▶ [Your task]:
Please copy the following lines exactly as they appear, every one of them.

▶ [Listed records]:
--
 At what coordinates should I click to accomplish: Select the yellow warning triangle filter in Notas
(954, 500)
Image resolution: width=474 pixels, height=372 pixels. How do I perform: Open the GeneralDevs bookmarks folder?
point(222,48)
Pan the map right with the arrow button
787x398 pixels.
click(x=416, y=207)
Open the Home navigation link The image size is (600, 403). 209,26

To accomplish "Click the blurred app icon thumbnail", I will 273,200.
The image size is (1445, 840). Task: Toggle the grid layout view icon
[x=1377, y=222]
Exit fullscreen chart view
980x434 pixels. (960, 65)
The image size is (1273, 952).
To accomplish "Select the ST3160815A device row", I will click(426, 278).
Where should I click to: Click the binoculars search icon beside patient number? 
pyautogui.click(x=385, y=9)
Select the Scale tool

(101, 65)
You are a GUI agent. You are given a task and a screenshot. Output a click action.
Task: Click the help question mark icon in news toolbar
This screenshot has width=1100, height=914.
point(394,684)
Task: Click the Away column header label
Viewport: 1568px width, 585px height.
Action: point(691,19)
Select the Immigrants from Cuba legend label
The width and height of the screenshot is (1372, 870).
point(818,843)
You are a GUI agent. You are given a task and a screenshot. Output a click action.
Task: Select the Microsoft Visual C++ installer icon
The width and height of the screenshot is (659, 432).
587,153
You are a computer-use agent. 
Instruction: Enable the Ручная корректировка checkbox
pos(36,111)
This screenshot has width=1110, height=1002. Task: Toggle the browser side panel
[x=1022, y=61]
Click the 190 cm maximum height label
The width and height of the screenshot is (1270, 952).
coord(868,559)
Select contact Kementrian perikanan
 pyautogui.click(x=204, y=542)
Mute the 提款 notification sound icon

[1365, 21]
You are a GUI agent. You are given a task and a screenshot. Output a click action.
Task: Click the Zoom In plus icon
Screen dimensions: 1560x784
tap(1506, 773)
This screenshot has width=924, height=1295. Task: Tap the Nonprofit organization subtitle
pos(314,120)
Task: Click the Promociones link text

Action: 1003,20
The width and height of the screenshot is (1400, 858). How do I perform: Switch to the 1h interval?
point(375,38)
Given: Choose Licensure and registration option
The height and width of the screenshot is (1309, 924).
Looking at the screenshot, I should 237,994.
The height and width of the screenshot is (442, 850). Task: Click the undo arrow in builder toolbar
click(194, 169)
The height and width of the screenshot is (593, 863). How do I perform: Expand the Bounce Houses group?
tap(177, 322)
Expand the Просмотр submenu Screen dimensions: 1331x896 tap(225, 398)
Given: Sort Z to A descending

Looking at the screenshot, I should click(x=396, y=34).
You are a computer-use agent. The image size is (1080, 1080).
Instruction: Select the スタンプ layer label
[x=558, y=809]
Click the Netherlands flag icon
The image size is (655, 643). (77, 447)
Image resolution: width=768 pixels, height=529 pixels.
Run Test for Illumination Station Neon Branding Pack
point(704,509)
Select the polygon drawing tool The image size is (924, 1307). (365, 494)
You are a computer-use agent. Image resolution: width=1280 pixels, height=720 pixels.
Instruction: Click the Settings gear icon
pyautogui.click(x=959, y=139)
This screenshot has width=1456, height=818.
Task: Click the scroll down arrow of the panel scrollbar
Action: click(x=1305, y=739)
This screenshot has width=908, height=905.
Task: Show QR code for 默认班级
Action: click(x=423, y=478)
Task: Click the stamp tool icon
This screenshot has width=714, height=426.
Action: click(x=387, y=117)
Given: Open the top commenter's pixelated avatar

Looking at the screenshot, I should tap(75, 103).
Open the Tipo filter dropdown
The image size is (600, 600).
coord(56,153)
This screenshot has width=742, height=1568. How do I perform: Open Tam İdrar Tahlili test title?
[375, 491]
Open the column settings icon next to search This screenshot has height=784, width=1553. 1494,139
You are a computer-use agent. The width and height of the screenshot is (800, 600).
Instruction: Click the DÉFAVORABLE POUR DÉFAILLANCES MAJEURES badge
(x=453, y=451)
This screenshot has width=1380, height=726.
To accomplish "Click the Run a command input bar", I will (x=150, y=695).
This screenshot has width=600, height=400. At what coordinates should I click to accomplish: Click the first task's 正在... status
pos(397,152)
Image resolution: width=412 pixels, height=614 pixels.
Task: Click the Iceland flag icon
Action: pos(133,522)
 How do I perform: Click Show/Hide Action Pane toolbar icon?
--
▶ [Solution below]:
 At what coordinates should I click to accomplish: Select the yellow warning triangle filter in Notas
(954, 500)
Image resolution: width=474 pixels, height=372 pixels. How do I perform: Open the GeneralDevs bookmarks folder?
point(222,48)
Pan the map right with the arrow button
787x398 pixels.
click(x=416, y=207)
Open the Home navigation link The image size is (600, 403). 209,26

To accomplish "Click the blurred app icon thumbnail", I will 273,200.
The image size is (1445, 840). Task: Toggle the grid layout view icon
[x=1377, y=222]
Exit fullscreen chart view
980x434 pixels. (960, 65)
The image size is (1273, 952).
To accomplish "Select the ST3160815A device row", I will click(426, 278).
Where should I click to: Click the binoculars search icon beside patient number? 
pyautogui.click(x=385, y=9)
Select the Scale tool

(101, 65)
You are a GUI agent. You are given a task and a screenshot. Output a click action.
Task: Click the help question mark icon in news toolbar
This screenshot has width=1100, height=914.
point(394,684)
Task: Click the Away column header label
Viewport: 1568px width, 585px height.
Action: point(691,19)
Select the Immigrants from Cuba legend label
The width and height of the screenshot is (1372, 870).
point(818,843)
You are a GUI agent. You are given a task and a screenshot. Output a click action.
Task: Select the Microsoft Visual C++ installer icon
The width and height of the screenshot is (659, 432).
587,153
You are a computer-use agent. 
Instruction: Enable the Ручная корректировка checkbox
pos(36,111)
This screenshot has width=1110, height=1002. Task: Toggle the browser side panel
[x=1022, y=61]
Click the 190 cm maximum height label
The width and height of the screenshot is (1270, 952).
coord(868,559)
Select contact Kementrian perikanan
 pyautogui.click(x=204, y=542)
Mute the 提款 notification sound icon

[1365, 21]
You are a GUI agent. You are given a task and a screenshot. Output a click action.
Task: Click the Zoom In plus icon
Screen dimensions: 1560x784
tap(1506, 773)
This screenshot has width=924, height=1295. Task: Tap the Nonprofit organization subtitle
pos(314,120)
Task: Click the Promociones link text

Action: 1003,20
The width and height of the screenshot is (1400, 858). How do I perform: Switch to the 1h interval?
point(375,38)
Given: Choose Licensure and registration option
The height and width of the screenshot is (1309, 924).
Looking at the screenshot, I should 237,994.
The height and width of the screenshot is (442, 850). Task: Click the undo arrow in builder toolbar
click(194, 169)
The height and width of the screenshot is (593, 863). How do I perform: Expand the Bounce Houses group?
tap(177, 322)
Expand the Просмотр submenu Screen dimensions: 1331x896 tap(225, 398)
Given: Sort Z to A descending

Looking at the screenshot, I should click(x=396, y=34).
You are a computer-use agent. The image size is (1080, 1080).
Instruction: Select the スタンプ layer label
[x=558, y=809]
Click the Netherlands flag icon
The image size is (655, 643). (77, 447)
Image resolution: width=768 pixels, height=529 pixels.
Run Test for Illumination Station Neon Branding Pack
point(704,509)
Select the polygon drawing tool The image size is (924, 1307). (365, 494)
You are a computer-use agent. Image resolution: width=1280 pixels, height=720 pixels.
Instruction: Click the Settings gear icon
pyautogui.click(x=959, y=139)
This screenshot has width=1456, height=818.
Task: Click the scroll down arrow of the panel scrollbar
Action: click(x=1305, y=739)
This screenshot has width=908, height=905.
Task: Show QR code for 默认班级
Action: click(x=423, y=478)
Task: Click the stamp tool icon
This screenshot has width=714, height=426.
Action: click(x=387, y=117)
Given: Open the top commenter's pixelated avatar

Looking at the screenshot, I should tap(75, 103).
Open the Tipo filter dropdown
The image size is (600, 600).
coord(56,153)
This screenshot has width=742, height=1568. How do I perform: Open Tam İdrar Tahlili test title?
[375, 491]
Open the column settings icon next to search This screenshot has height=784, width=1553. 1494,139
You are a computer-use agent. The width and height of the screenshot is (800, 600).
Instruction: Click the DÉFAVORABLE POUR DÉFAILLANCES MAJEURES badge
(x=453, y=451)
This screenshot has width=1380, height=726.
To accomplish "Click the Run a command input bar", I will (x=150, y=695).
This screenshot has width=600, height=400. At what coordinates should I click to accomplish: Click the first task's 正在... status
pos(397,152)
Image resolution: width=412 pixels, height=614 pixels.
Task: Click the Iceland flag icon
Action: pos(133,522)
 How do I perform: Click Show/Hide Action Pane toolbar icon?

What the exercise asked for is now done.